I’ll rephrase that: a quarter of the class at Neelam’s school will drop out because they don’t have a private place to change their sanitary cloths, and they will never go back.

Urmila, from the MHM team, was leading the visit. It was in Hindi and I didn’t have an interpreter, so I just noted the English words that were used in and amongst:

“Gift from god”

“Body parts”

“Underkit”

“Operation”

“Bedsheet”

“Cotton”

Urmila drew a picture on the board first. Then, as she explained afterwards, she told them that menstruation was normal. It was not dirty. It was not taboo. It was not sinful. It was a part of being a woman and it was a gift from god. She asked a skinny little girl to stand up, and stood next to her to show how a woman’s body changes: the hip flaring, the breasts, the size and shape. The morphology of women. Periods are part of life.

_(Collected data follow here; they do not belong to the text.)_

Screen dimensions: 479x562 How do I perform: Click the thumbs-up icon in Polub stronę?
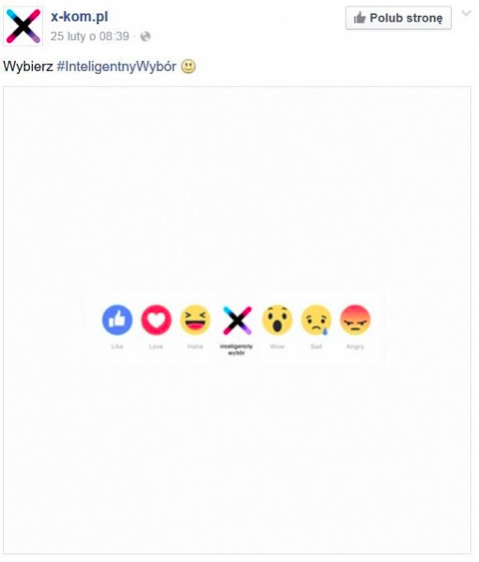[360, 18]
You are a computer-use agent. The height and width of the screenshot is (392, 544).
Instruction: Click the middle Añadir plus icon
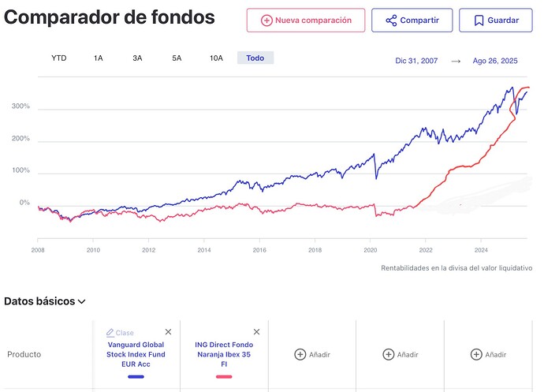[388, 355]
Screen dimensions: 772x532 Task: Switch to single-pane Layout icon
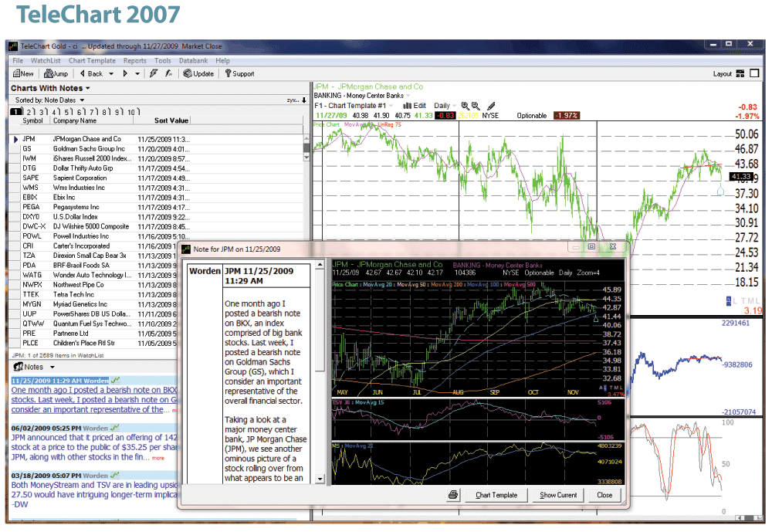(x=755, y=74)
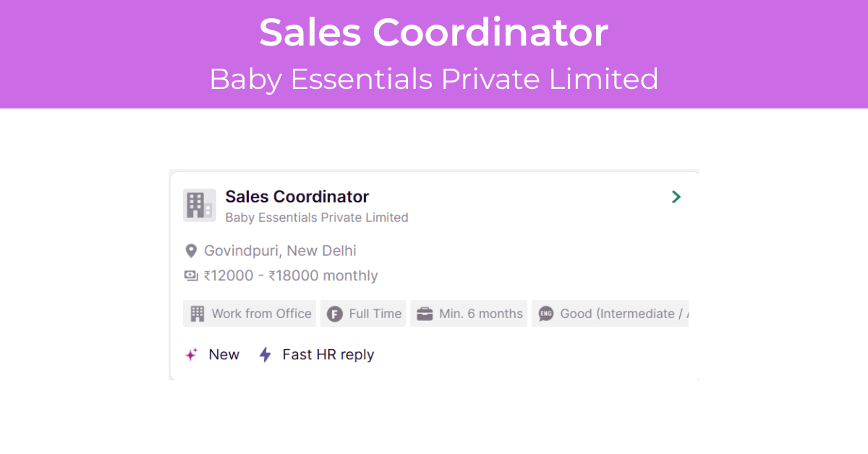Image resolution: width=868 pixels, height=454 pixels.
Task: Open job details via green chevron arrow
Action: pos(676,197)
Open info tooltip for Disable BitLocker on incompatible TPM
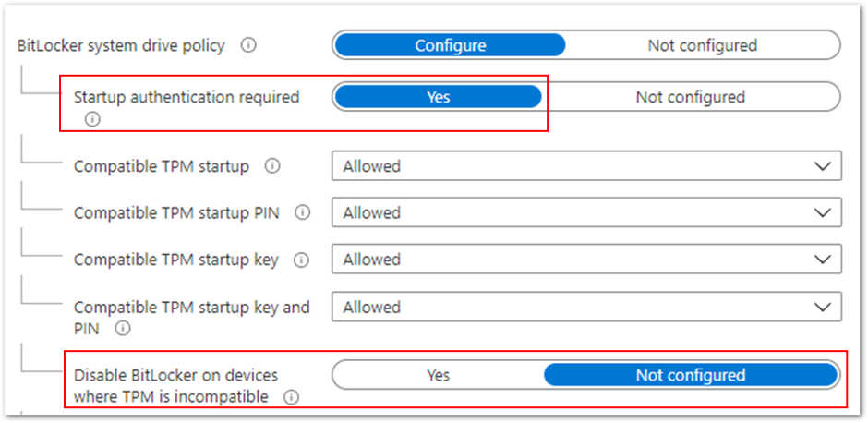 [291, 397]
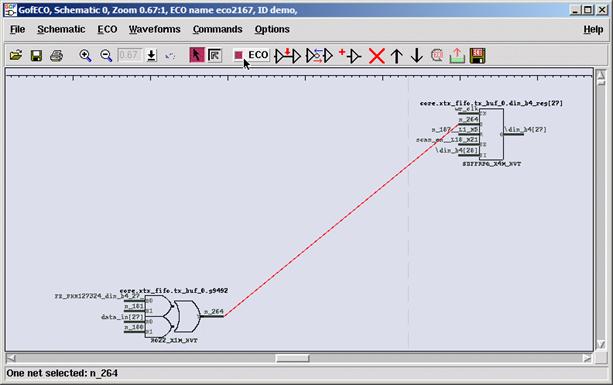Open the Commands menu
This screenshot has width=613, height=385.
pyautogui.click(x=217, y=29)
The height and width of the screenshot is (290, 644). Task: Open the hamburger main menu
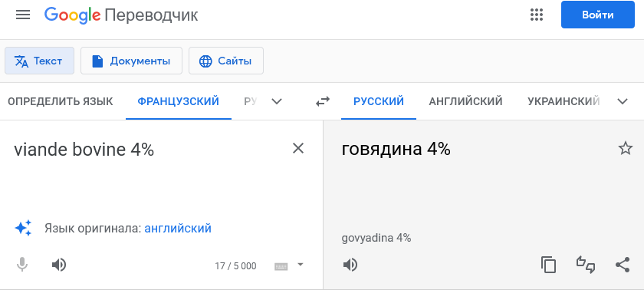pos(23,15)
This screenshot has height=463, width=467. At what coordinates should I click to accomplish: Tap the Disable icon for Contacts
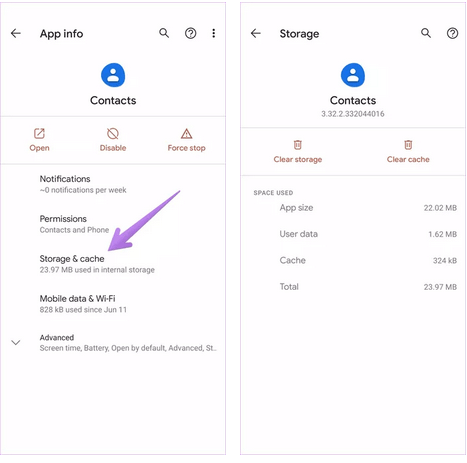[x=113, y=134]
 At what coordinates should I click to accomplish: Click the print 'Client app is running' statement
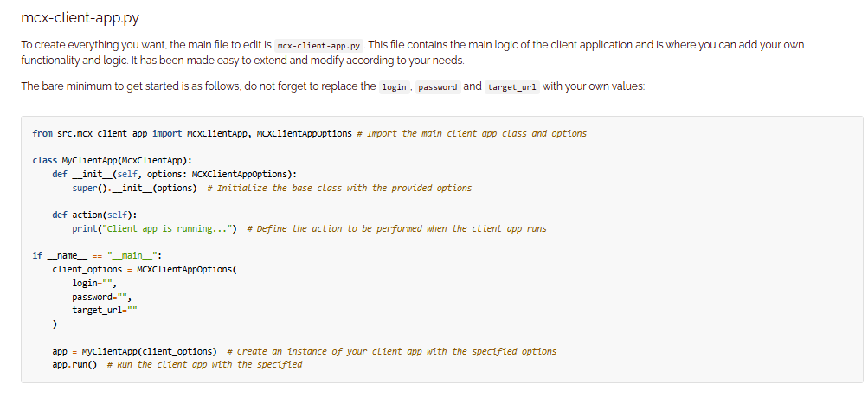tap(155, 228)
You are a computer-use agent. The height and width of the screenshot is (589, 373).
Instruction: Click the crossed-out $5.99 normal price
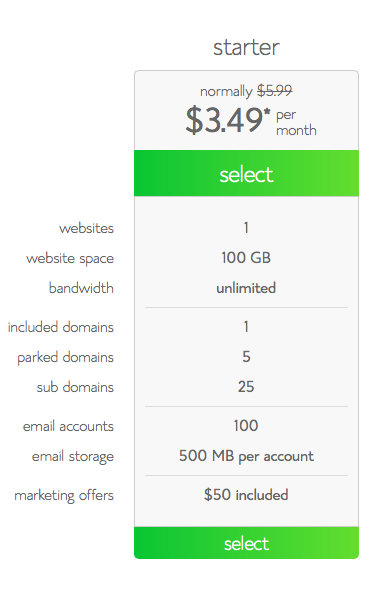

This may be obvious to you and me. Neelam showed me why it was not obvious to her. Afterwards, Urmila and another menstrual hygiene trainer carried out an MHM survey. They methodically went through a questionnaire in a classroom, one schoolgirl after another sitting in front answering questions like: do you drop out of school when you have your period? (Yes.) What do you use when you bleed? (old cloth, sand wrapped in cloth, old saris, dirty rags). What do you do with the cloth when you have used it? (Throw it into a field and hope no one sees.) Are you restricted in any way? (Yes.) Restricted in what way? When the Indian NGO gathered a list of what menstruating women and girls are not supposed to do, it read:

See birds.

Sit on the threshold.

Go near a newborn baby.

Touch stored food.

See men before bathing.

Touch plants.

Keep flowers.

Go to the temple.

Go out at noon.

Let lizards eat leftover blood tissues.

Serve food.

Talk with boys.

The girls were shy. I don’t know if they were telling the whole truth, because only one admitted to not having a toilet, which seems improbable in deeply rural Uttar Pradesh. Then Neelam came in. I was sitting next to Urmila but saying nothing. The other girls had not looked at me or acknowledged me. But as Neelam answered Urmila’s questions, she kept looking over at me. She included me visually in the conversation. And she talked more. She was expansive, articulate. She was expressive with her hands, and so graceful. Halfway through the survey, she looked at me again and said to Urmila that she wanted to know who I was, and where I came from. In the unequal setting of visiting outsider and survey subject, this frank curiosity and presumption of equality is striking. But Neelam was confident and charming. I sat up then and listened harder and she told her story. She was clearly poor from her patched clothing. Her story was horrific. Her story is not uncommon.  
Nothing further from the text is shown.